Directions:
Rewrite only the lines of the records as a numbered list, starting at the line that contains "At what (x,y)" and stopping after the line that contains "Looking at the". Leave out blank lines and any pictures.

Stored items
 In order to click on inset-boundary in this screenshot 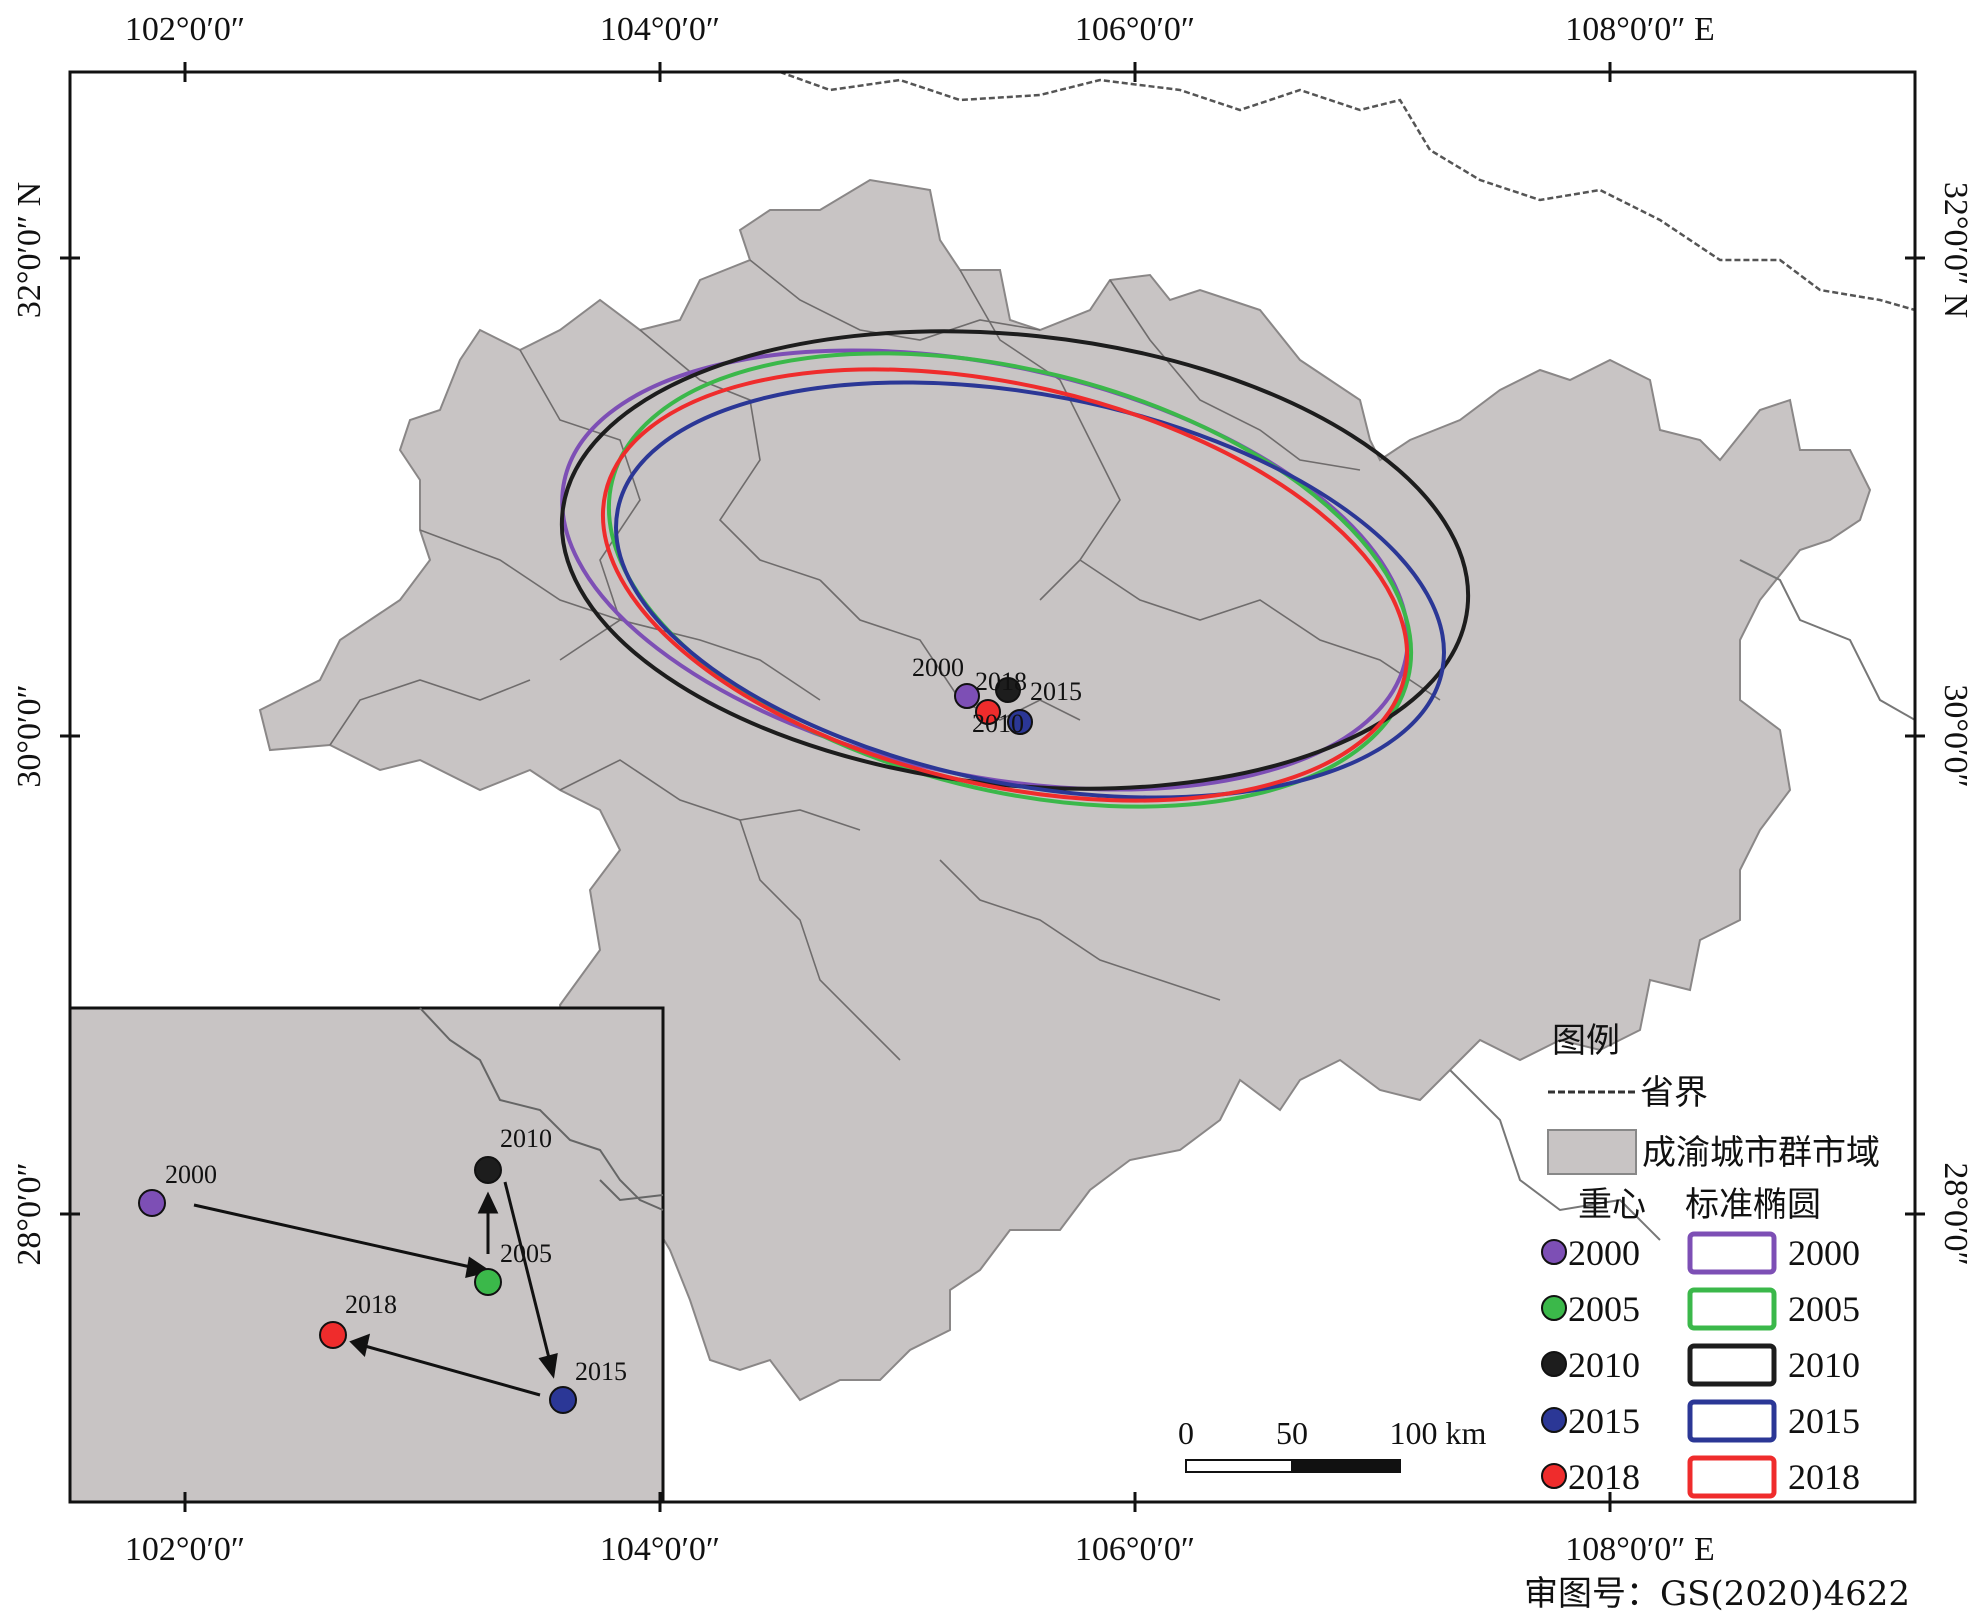, I will do `click(542, 1109)`.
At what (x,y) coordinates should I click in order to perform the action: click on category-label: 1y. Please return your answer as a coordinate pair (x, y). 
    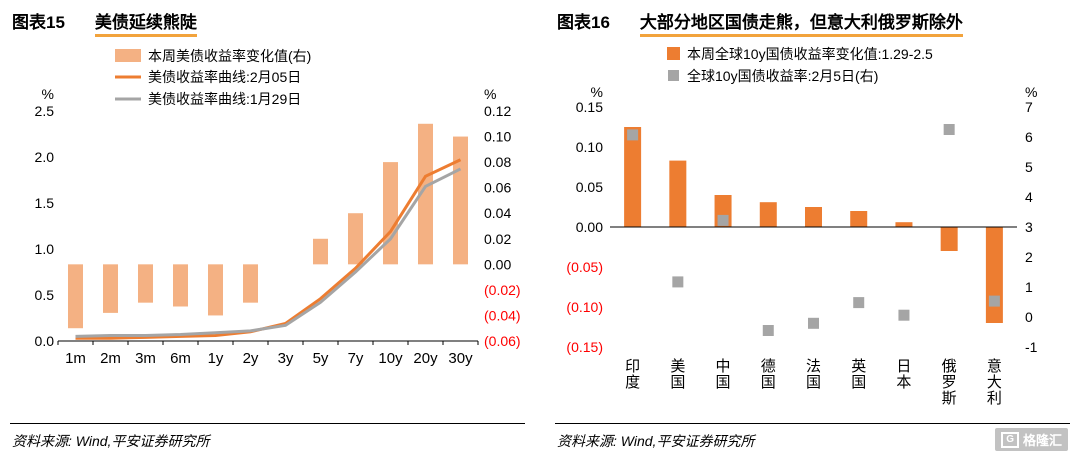
    Looking at the image, I should click on (216, 358).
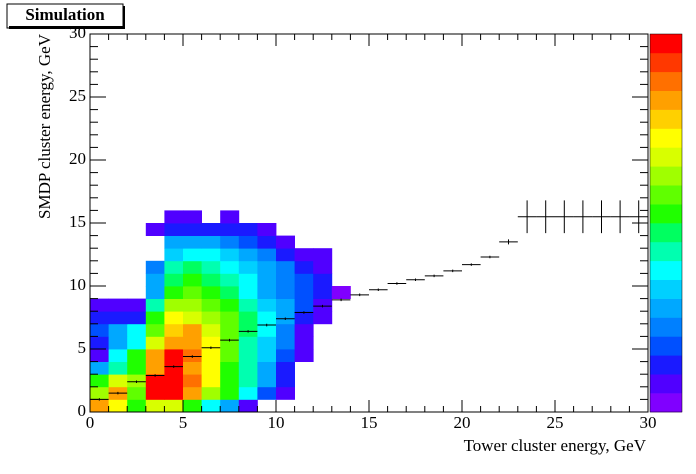 Image resolution: width=696 pixels, height=474 pixels. What do you see at coordinates (556, 422) in the screenshot?
I see `x-tick-label: 25` at bounding box center [556, 422].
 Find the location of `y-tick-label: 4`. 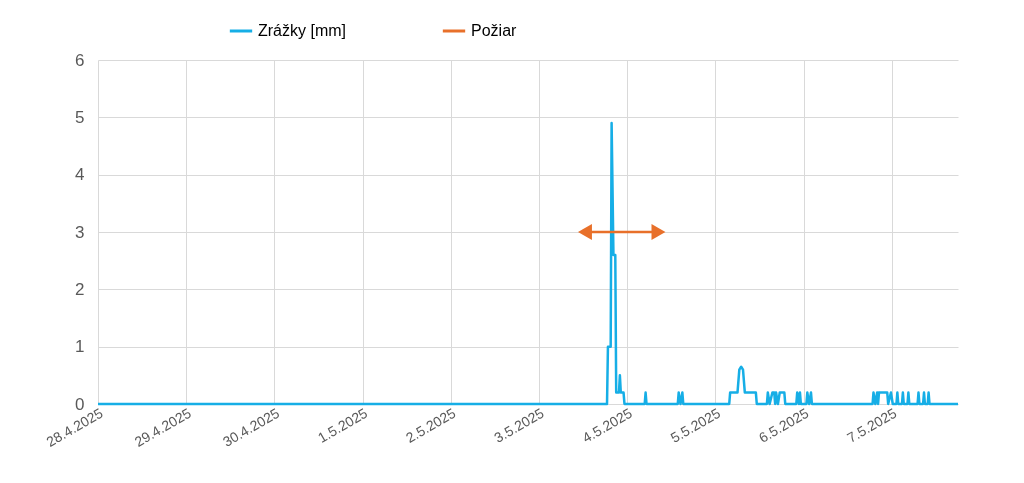

y-tick-label: 4 is located at coordinates (80, 175).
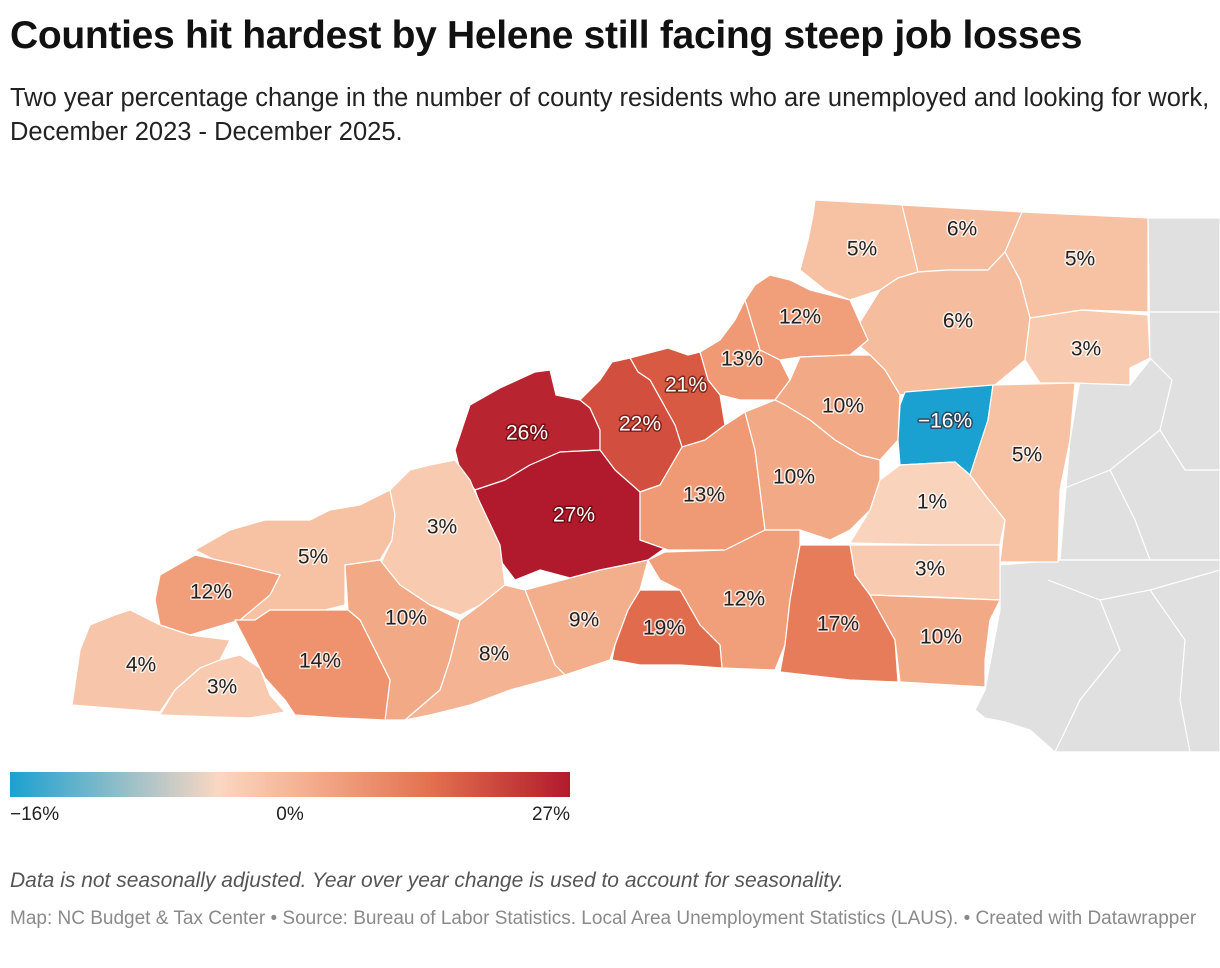  Describe the element at coordinates (290, 814) in the screenshot. I see `legend-mid-label: 0%` at that location.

Answer:
1. At what (x,y) coordinates should I click in order to perform the action: click on category-label: 1y. Please return your answer as a coordinate pair (x, y). 
2.     Looking at the image, I should click on (216, 358).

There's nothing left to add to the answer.